Copper prices rose on Thursday due to a lower dollar after the US central bank left interest rates on hold and as the market waited for confirmation of stronger demand in top consumer China. Benchmark copper on the London Metal Exchange ended up 0.8 percent at $4,942, with most of the gains coming after the New York open. The metal used widely in power and construction fell to a one-week low of $4,873 on Wednesday.
The sell-off earlier this week was sparked partly by negative sentiment after Chinese exchanges moved to clamp down on speculation and curb volatility in iron ore and coal with measures such as higher transaction fees and margin requirements. Copper rose to $5,091 a tonne last week, it highest in more than four weeks, on optimism about Chinese consumption after a slew of above-consensus data on new loans, industrial production, investment and housing.
"Markets are waiting to see if there is a basis for the recent rally," said Danske Bank analyst Jens Pederson. "The last part of the rally we saw in base metals was due to sentiment regarding improvements in China ... We need to see that feeding through into base metals demand to see higher prices, see them back above $5,000." Clues to Chinese demand will come next week with the release of surveys of purchasing managers in the country's manufacturing sector.

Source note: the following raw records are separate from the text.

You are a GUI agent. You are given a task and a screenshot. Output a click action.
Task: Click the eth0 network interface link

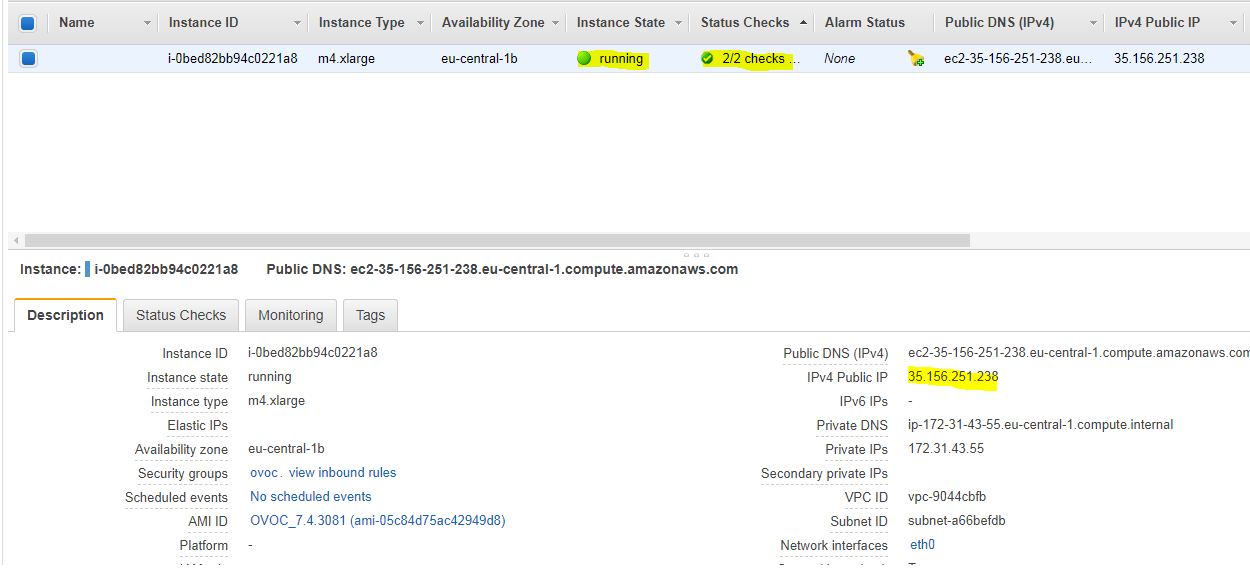[x=922, y=545]
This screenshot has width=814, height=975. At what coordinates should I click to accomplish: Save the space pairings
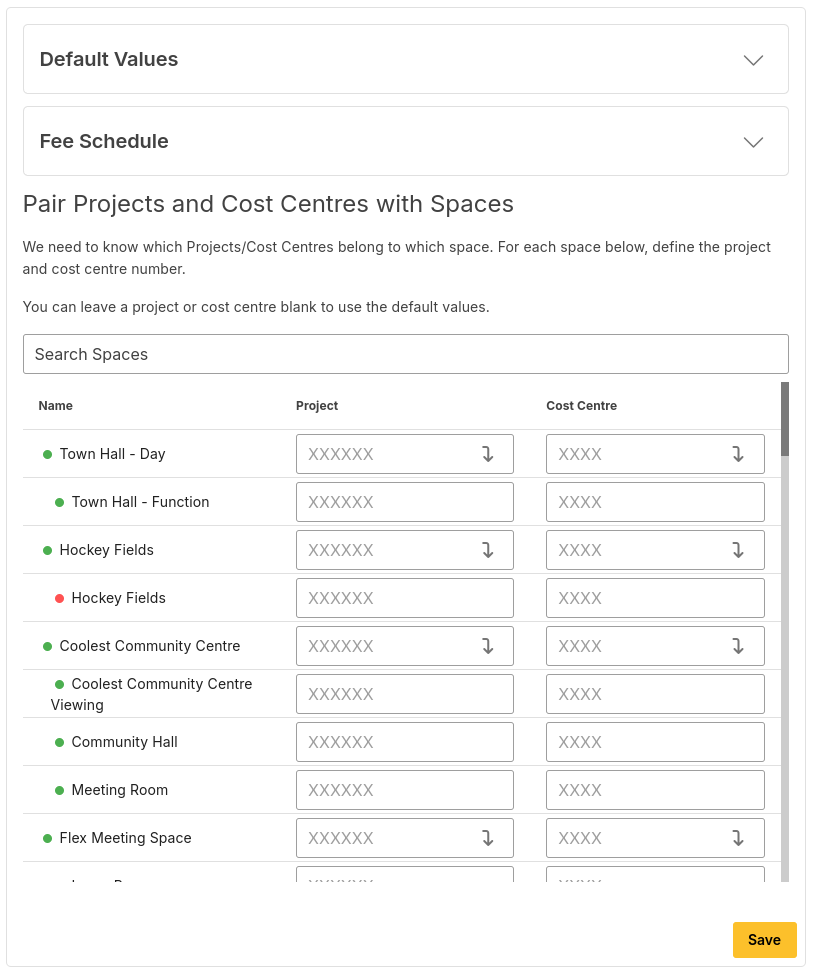(764, 940)
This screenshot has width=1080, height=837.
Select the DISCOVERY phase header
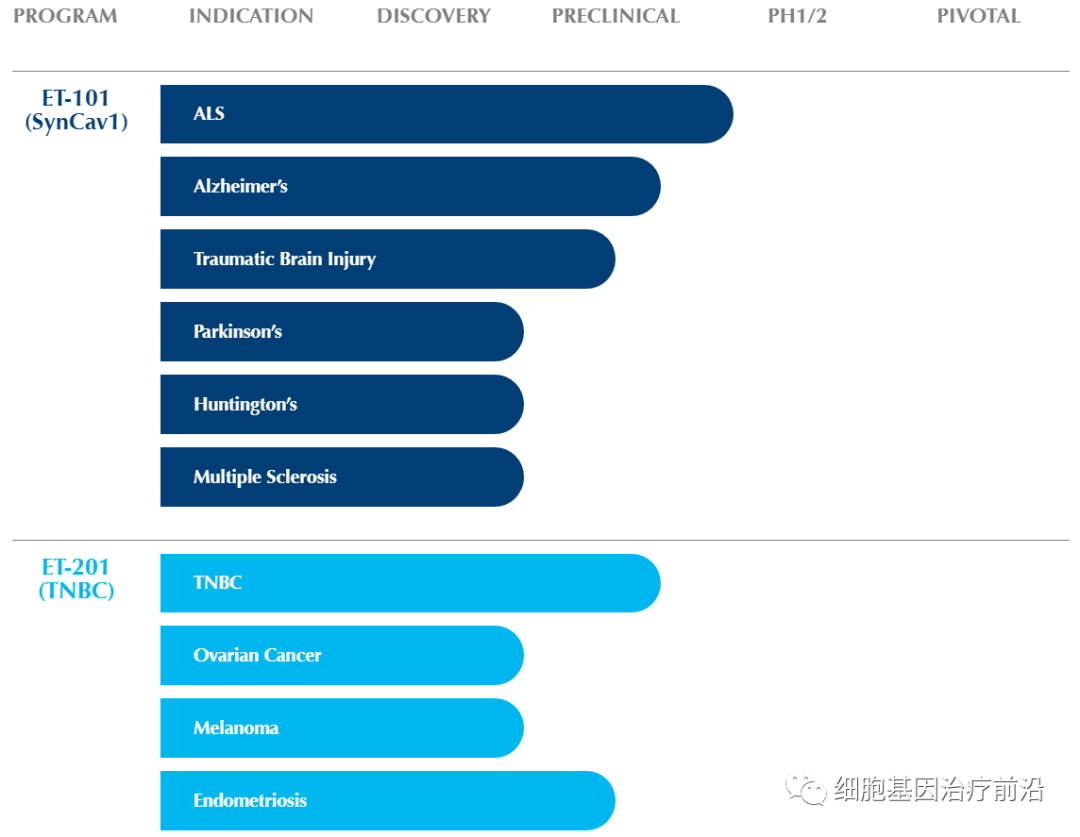[433, 15]
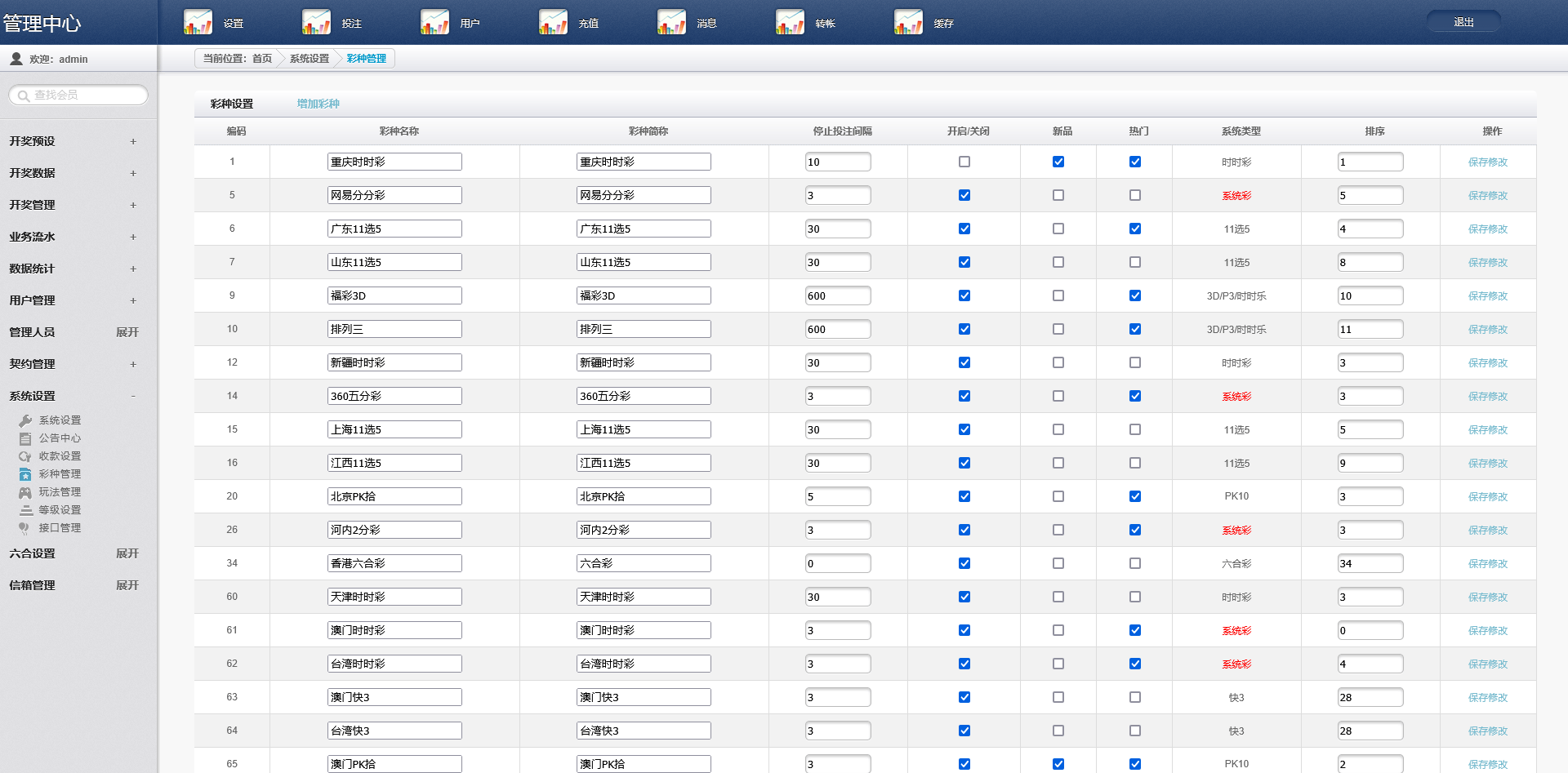Click the chart icon beside 缓存

click(908, 22)
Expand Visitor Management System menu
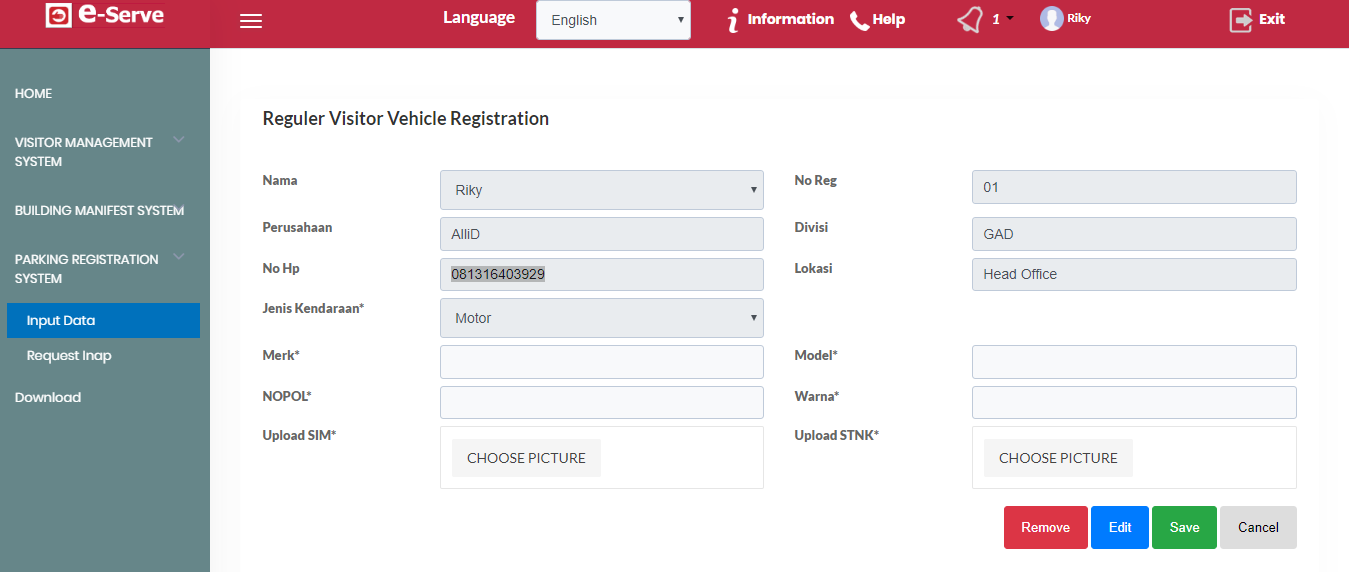 click(179, 140)
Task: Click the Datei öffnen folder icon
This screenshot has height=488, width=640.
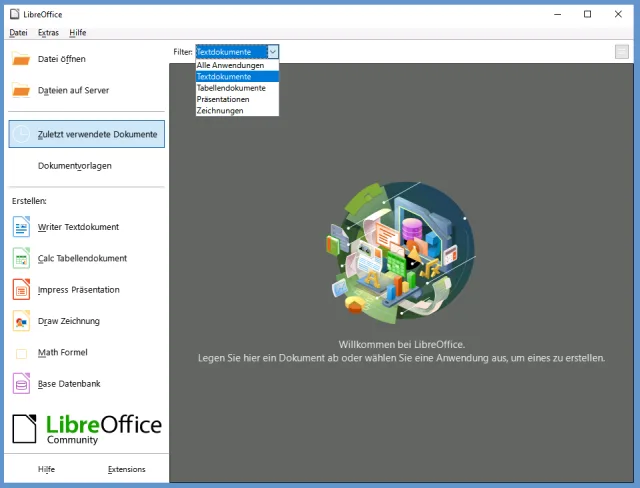Action: (x=22, y=59)
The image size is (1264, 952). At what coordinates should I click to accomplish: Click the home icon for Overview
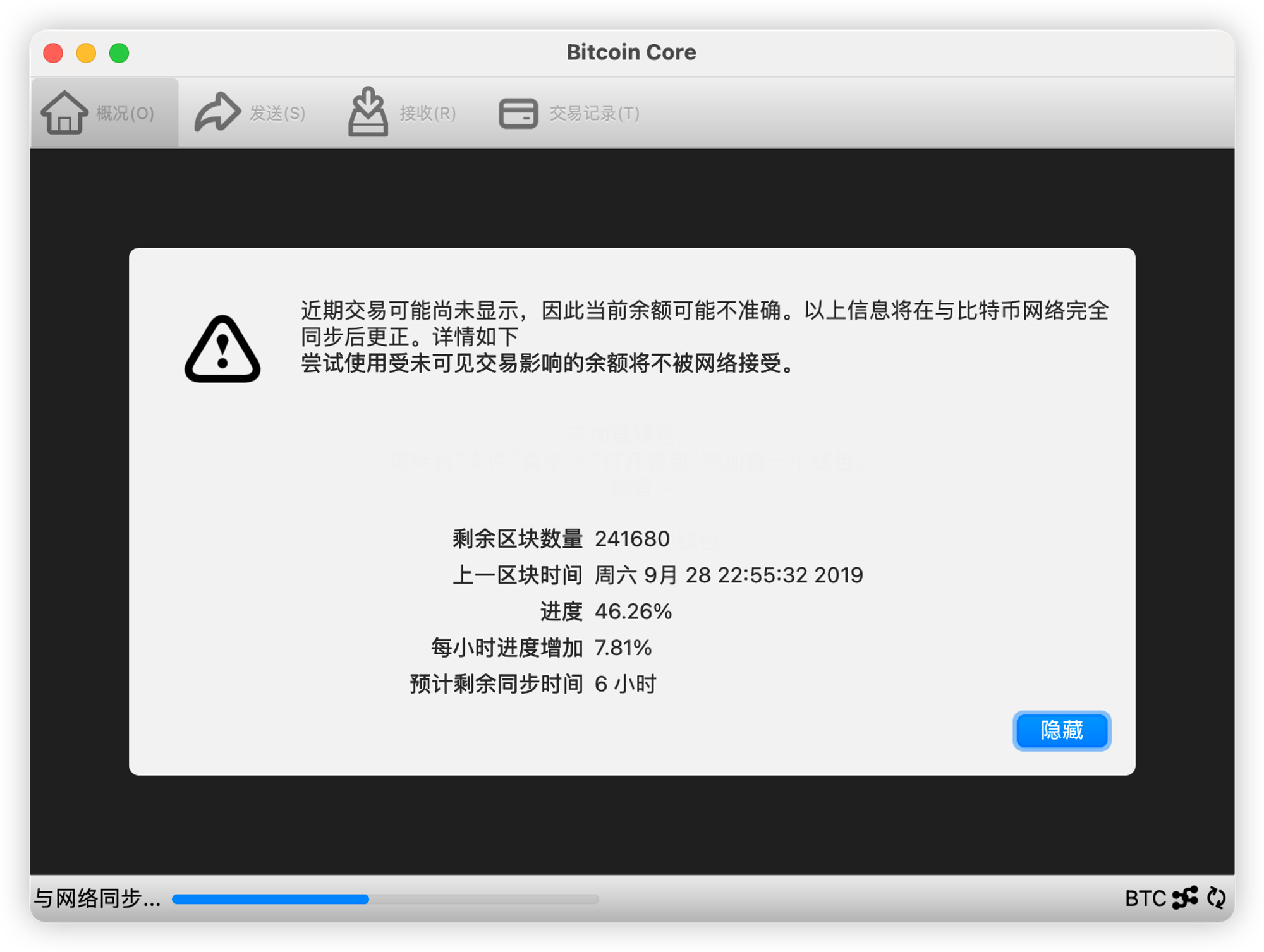coord(64,112)
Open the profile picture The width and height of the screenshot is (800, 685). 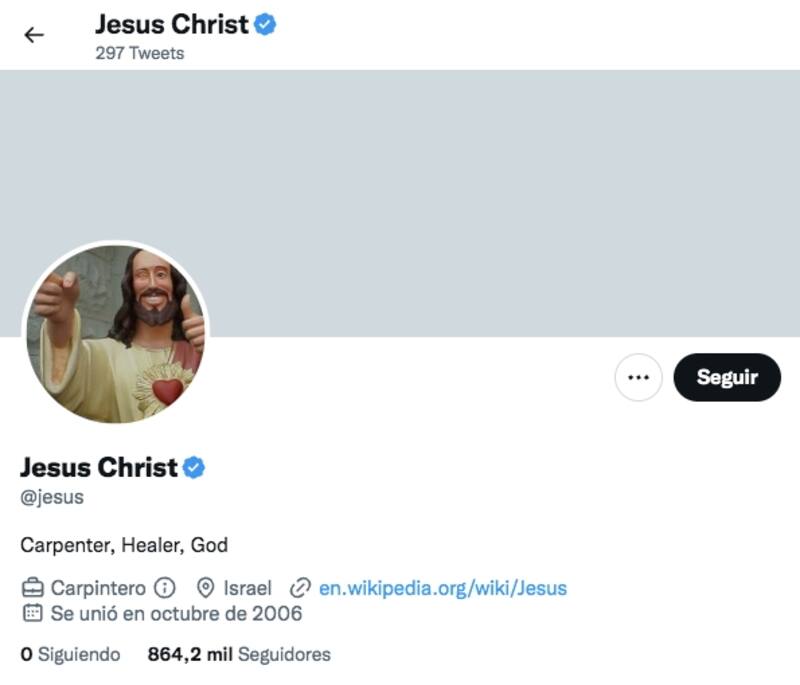pos(115,332)
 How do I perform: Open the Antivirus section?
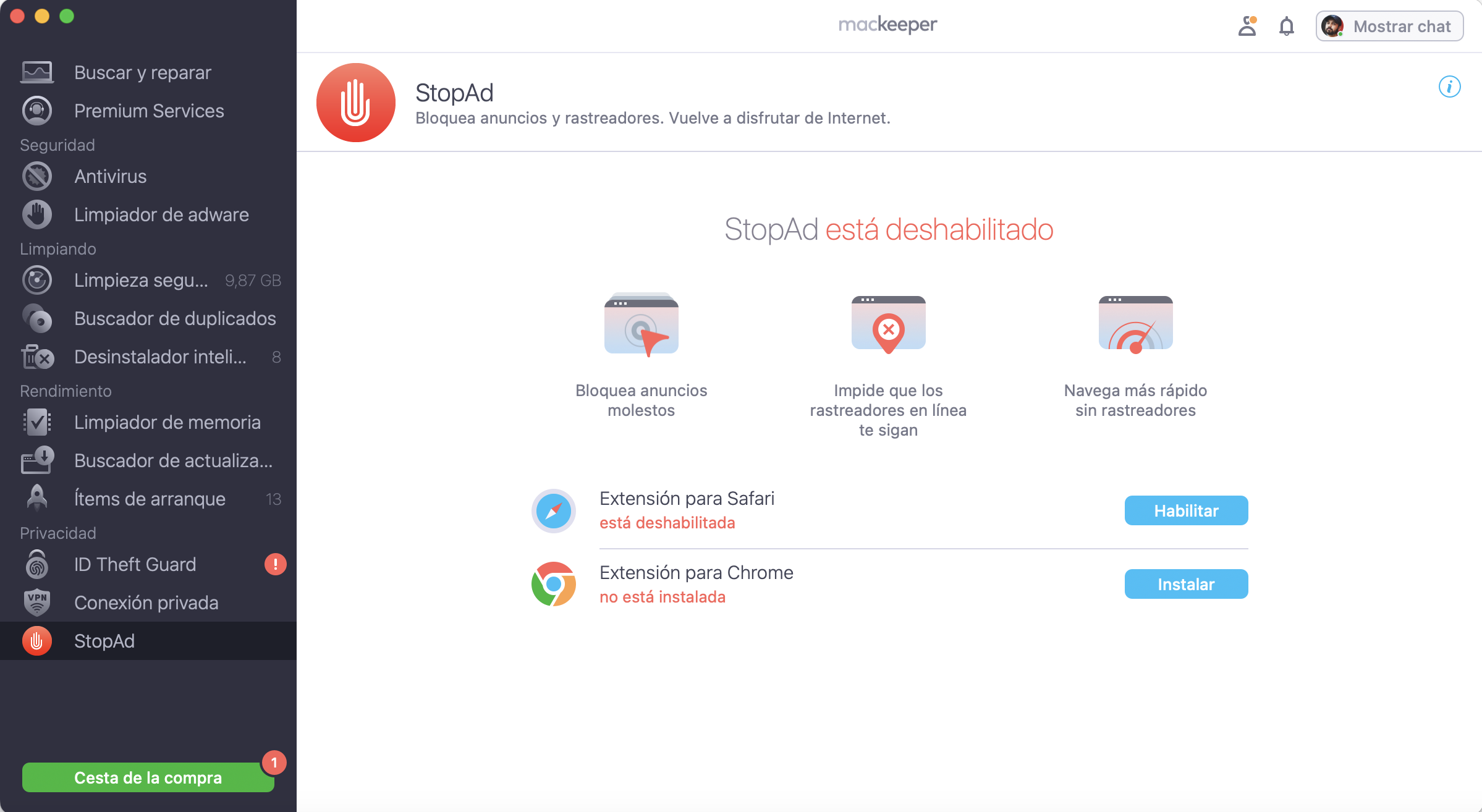click(110, 176)
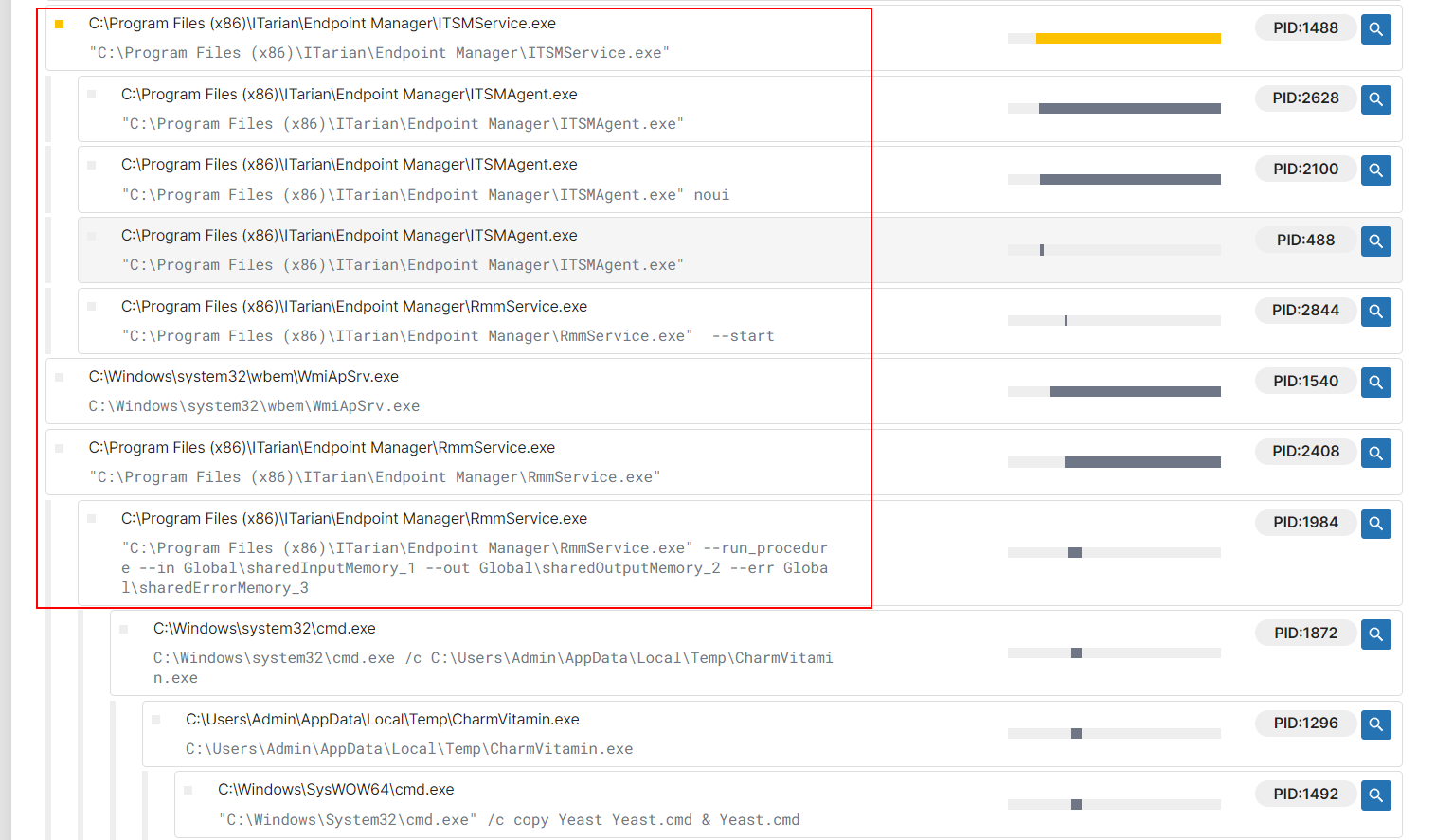
Task: Select RmmService.exe --start process row
Action: 740,321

"Feedback from recent investor meetings would suggest most are still underweight the metals and mining sector," UBS said in a note. "Concerns are clearly centred on the sustainability of the recent Chinese momentum." A lower US currency, which makes dollar-denominated metals cheaper for non-US firms, after the Fed's statement following its meeting showed it was in no hurry to raise rates, helped boost sentiment for industrial metals. Three-month aluminium was up 1.3 percent at $1,664 a tonne. It has risen more than 10 percent since late March because of the potential for tightness on the LME due to rising cancelled warrants, now around 45 percent. Cancelled warrants are metal earmarked for delivery and so not available to the market.
Globally though, aluminium is oversupplied, a problem which could be exacerbated by current high prices triggering smelter restarts in top producer China. Zinc gained 1.4 percent to $1,912, lead rose 0.9 percent to $1,751, tin slid 0.5 percent to $17,090 and nickel rose 1.1 percent to $9,290 a tonne.